SpongeBob memes can appear in other places as well.

The game also features the same voice cast as the show for all returning characters, including the return of Clancy Brown as Mr. Krabs, completing the experience offered by the visuals. The VAs also definitely show a lot of experience in their roles, contrasting Rehydrated simply recycling the audio of its original release, although it can sound a little weird hearing Tom Kenny re-record famous lines from the series, such as the aforementioned Krusty Krab Pizza jingle, if you’re used to how it sounded originally. I will also say that Sirena Irwin’s performance as Madame Kassandra also fit well with the tone of the game and the rest of the cast, making her feel like a natural part of SpongeBob’s world.

While all of that is good, there were still some audio issues, mainly with the cutscenes.

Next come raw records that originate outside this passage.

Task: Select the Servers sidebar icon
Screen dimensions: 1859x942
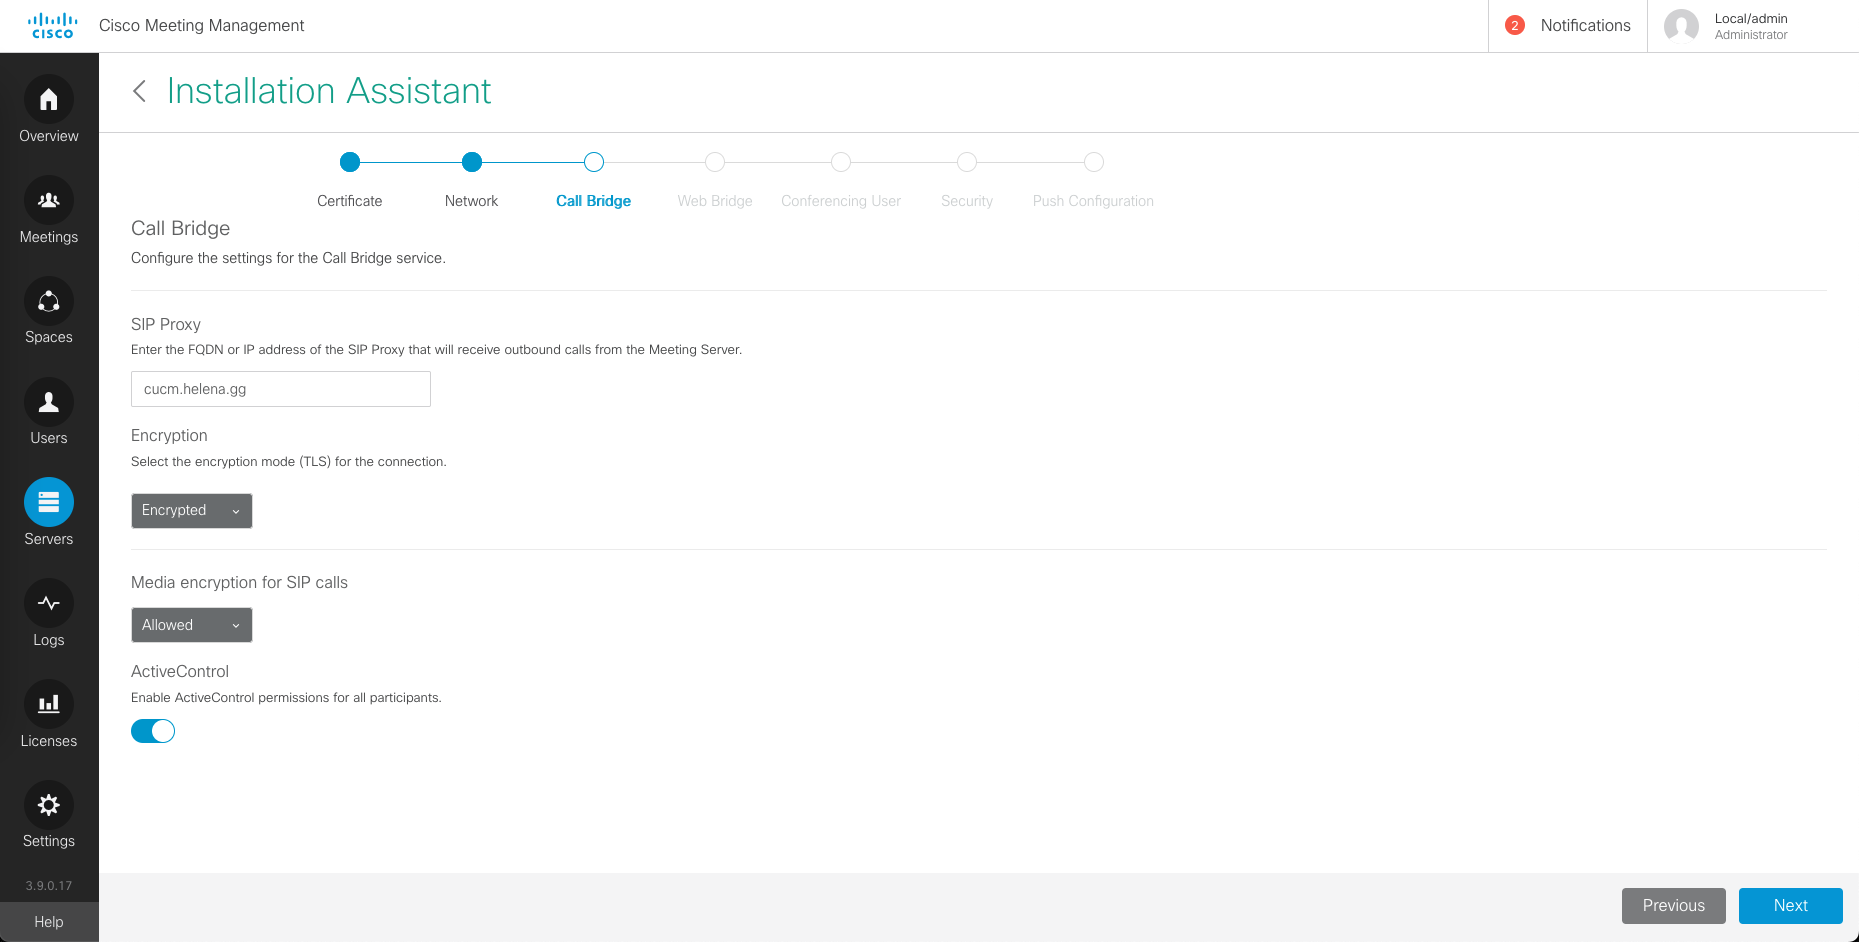Action: tap(49, 503)
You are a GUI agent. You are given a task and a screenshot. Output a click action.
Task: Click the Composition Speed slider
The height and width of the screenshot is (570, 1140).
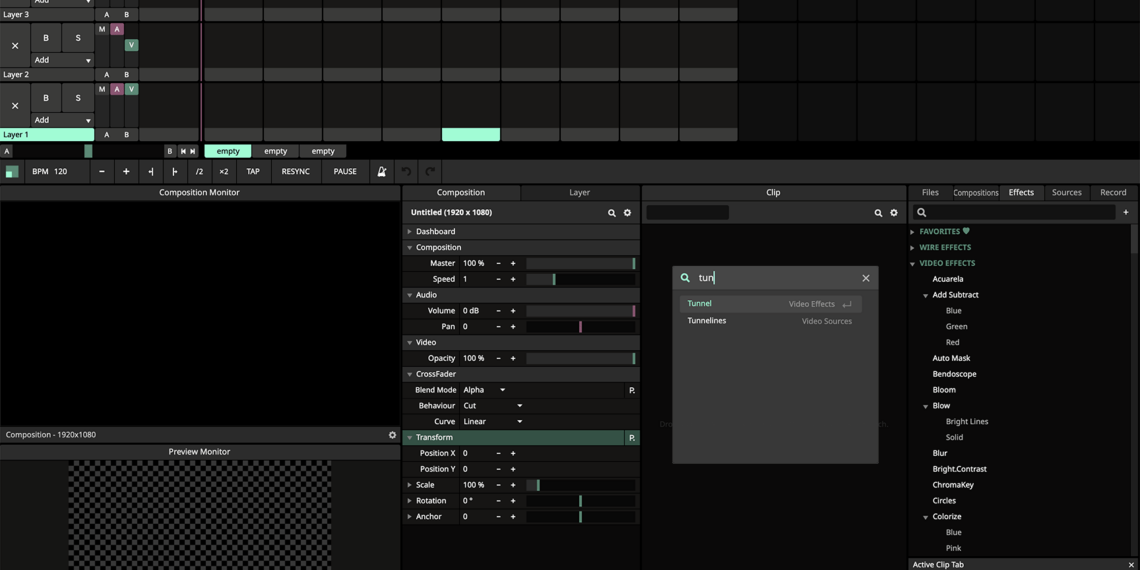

These include various SFX being noticeably slightly out of sync with the rest of the audio, as well as the voice acting doubling in some places, causing that to also go out of sync and get cut off. SpongeBob also has a disappointingly small pool of barks, which can eventually cause some lines to become more frustrating to hear. The game also uses the music from the series rather than having any of its own like in other SpongeBob games, which, while completing the experience, can be disappointing for some, especially those fresh off of Rehydrated.

Though flawed, SpongeBob SquarePants: The Cosmic Shake is a decent follow-up to Purple Lamp’s previous endeavor with the franchise that fully captures the spirit of the show and is worth playing at least once. Should Purple Lamp continue to work with IP in the future, I would still be curious to see what they’d do with it next.